How is the COVID-19 pandemic affecting your commute?

The Division of Administration is conducting a series of surveys designed to gain a better understanding of commuter attitudes and behaviors in light of the COVID-19 pandemic. Survey results will inform mobility and transportation efforts on campus and scholarly research at the university.

The surveys are for members of the Vanderbilt University community who currently commute to campus for work or study, as well as those currently working or studying remotely. The survey should take approximately 10 minutes to complete.

Look for an email Oct. 14 from Vice Chancellor for Administration Eric Kopstain with your unique link to take the commuter survey for Phase II+.

This is the first in a series of brief surveys that will be administered during each of Vanderbilt’s ramping up phases.

“COVID-19 has touched nearly every aspect of our lives, from how and where we work, teach and learn to what modes of travel we use to navigate everyday activities,” Kopstain said. “However, just as the vital mission of the university continues, so does our work to plan for the future.

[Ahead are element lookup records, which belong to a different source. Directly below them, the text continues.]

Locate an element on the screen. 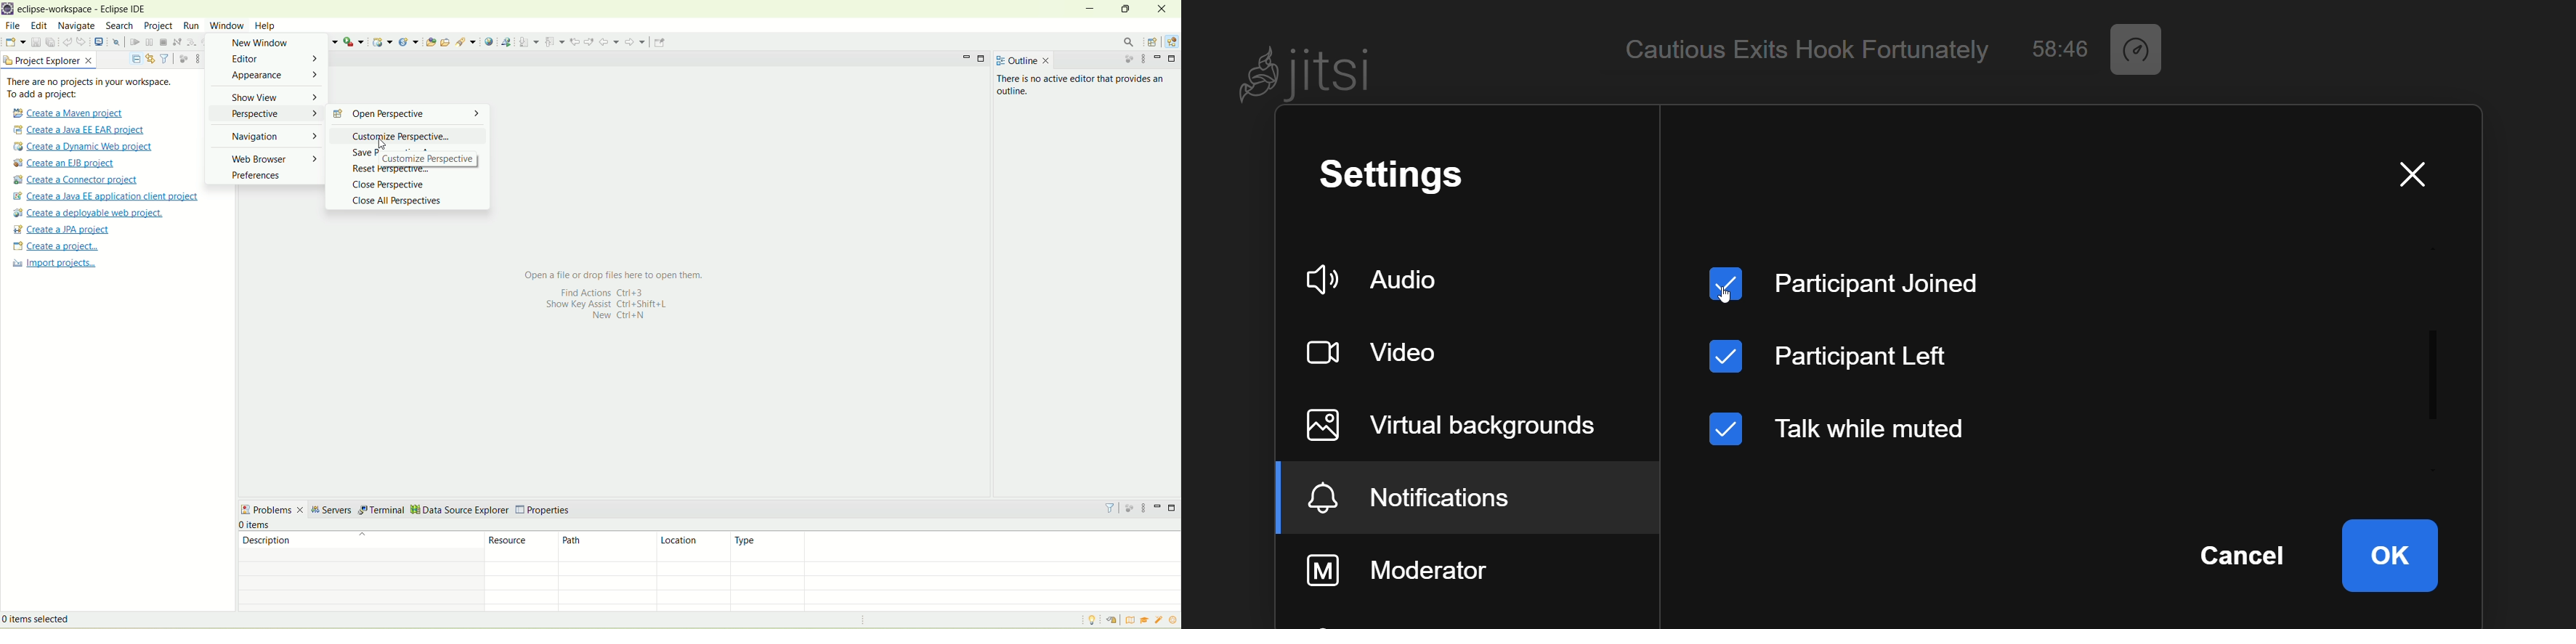 The image size is (2576, 644). window is located at coordinates (227, 26). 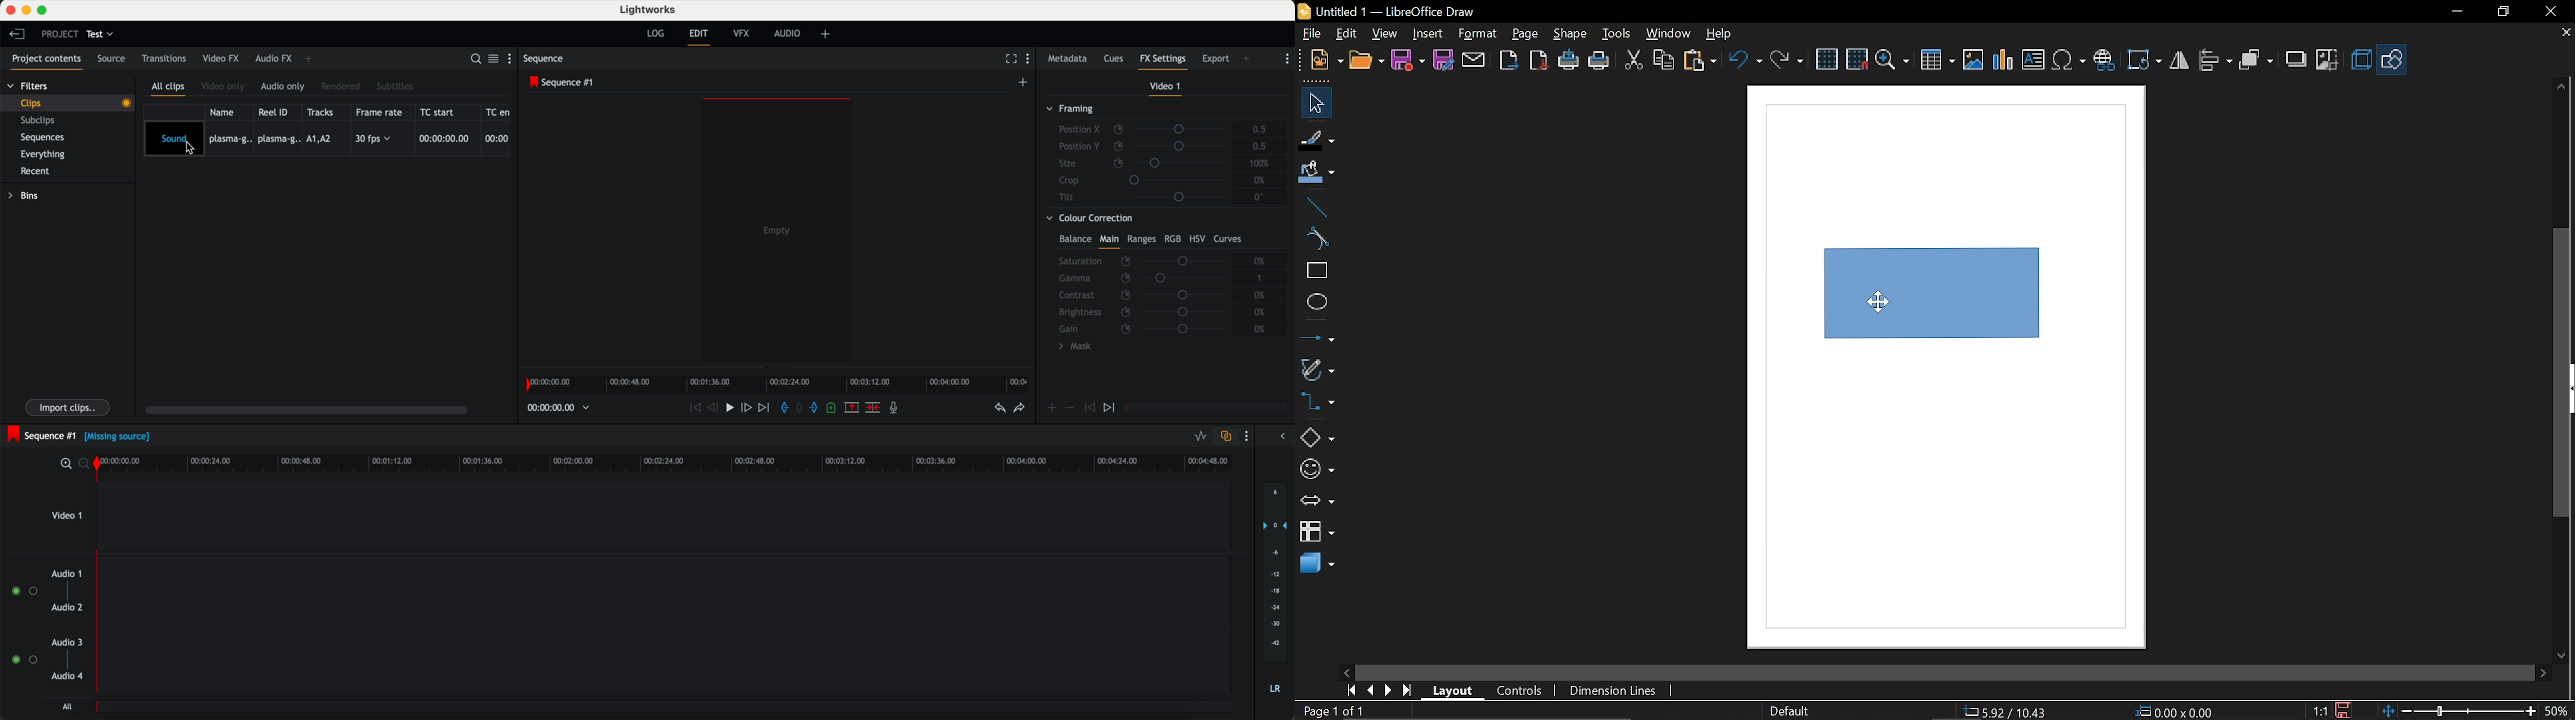 What do you see at coordinates (1540, 61) in the screenshot?
I see `Export as pdf` at bounding box center [1540, 61].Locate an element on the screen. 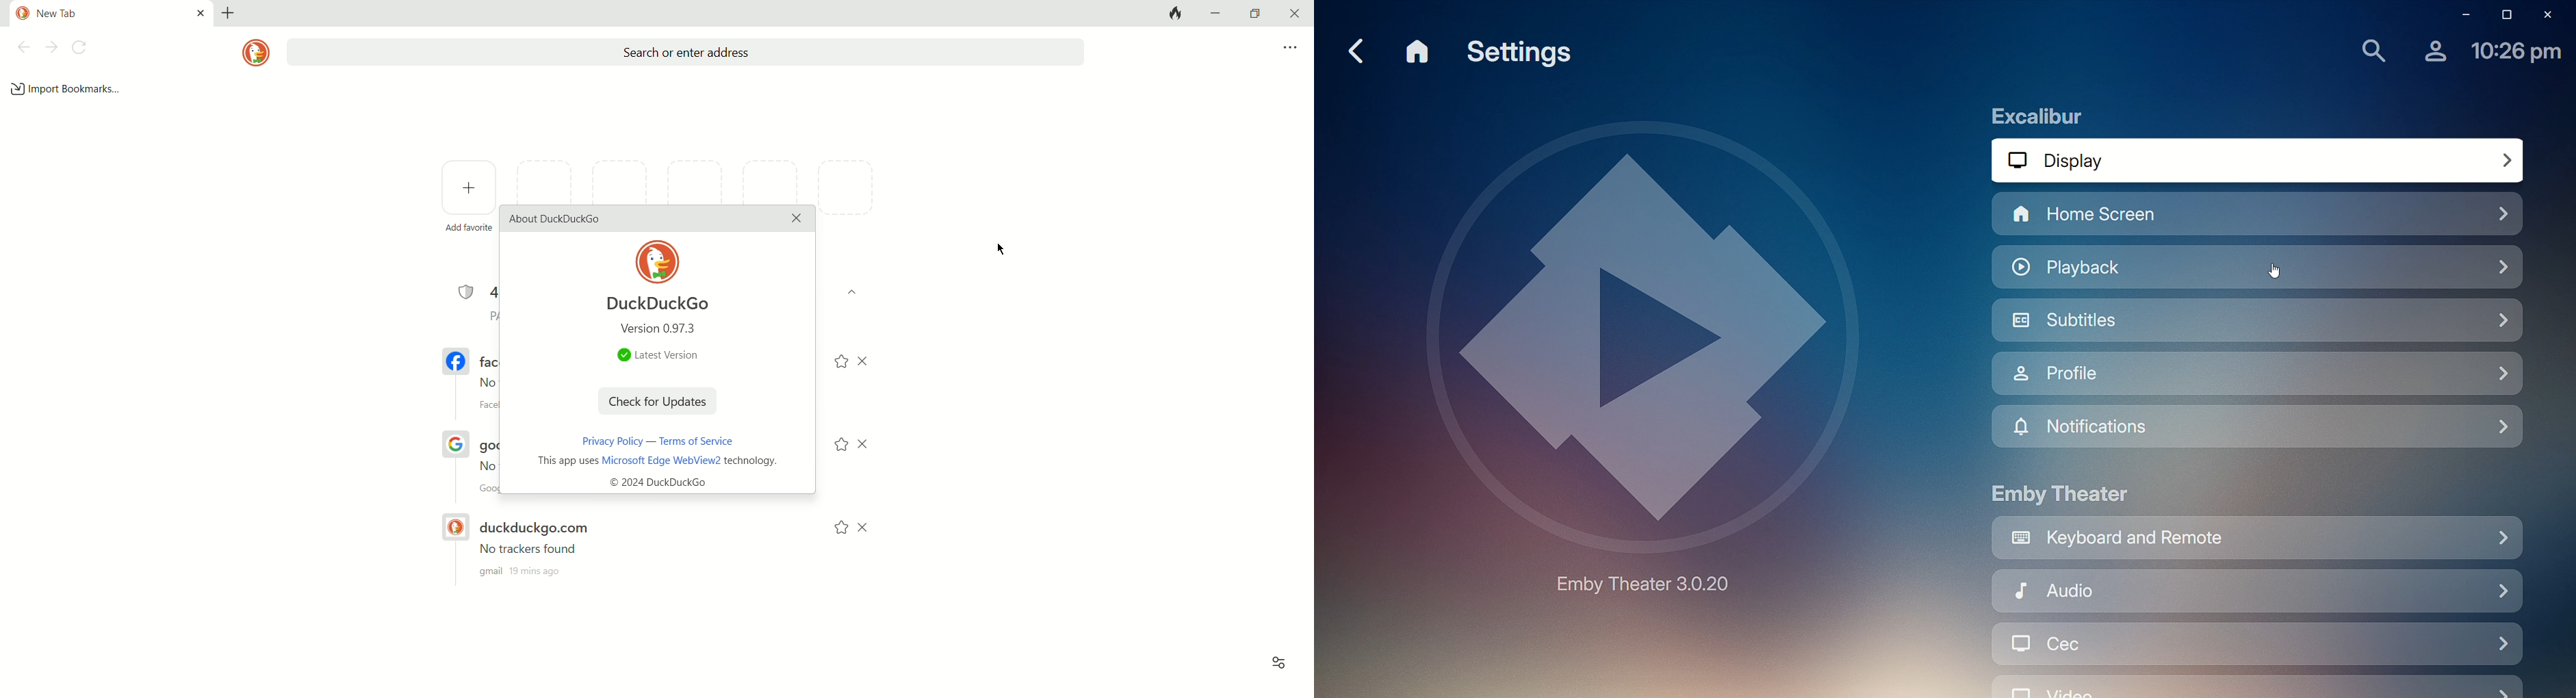 The image size is (2576, 700). more options    is located at coordinates (1289, 49).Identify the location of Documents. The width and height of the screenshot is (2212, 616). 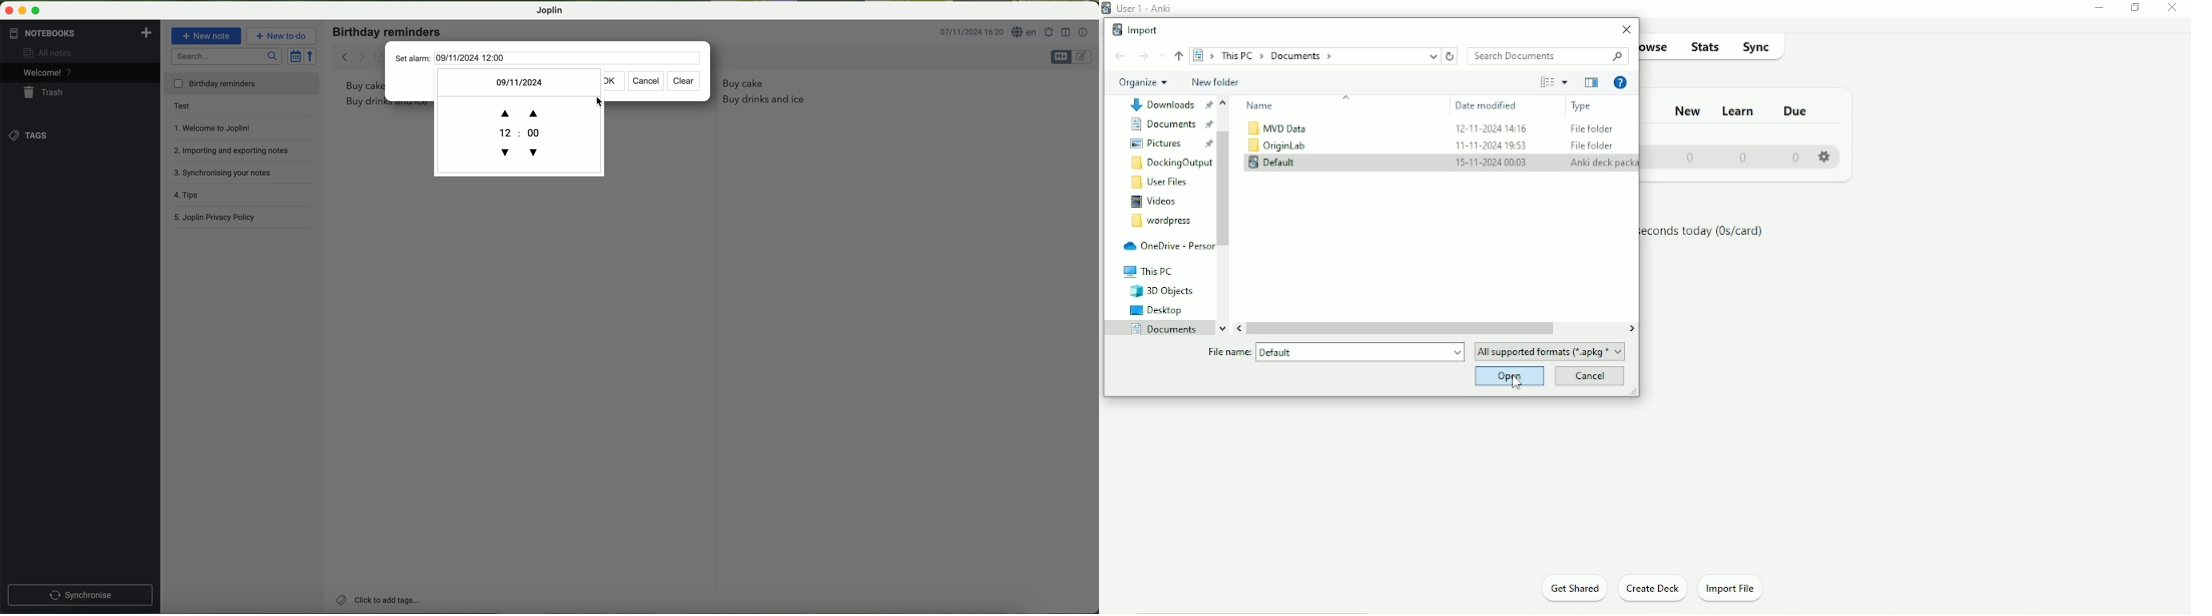
(1161, 328).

Responses to these surveys will provide valuable insight on our transportation options and parking needs and help us strategize how best to serve our diverse community during the pandemic and going forward.”

“Information gathered from these surveys also presents a unique opportunity for university researchers to study how COVID-19 impacts travel demand, congestion and air quality,” said Mark Abkowitz, professor of civil and environmental engineering. “This is important not only because Vanderbilt is representative of a campus environment, but also since it serves as a large activity center located in an urban area.”

The commuter surveys will build on past efforts to listen to Vanderbilt community members and gather data to inform policy and programming decisions. Faculty, staff and students were last surveyed about their commuting habits in March 2019.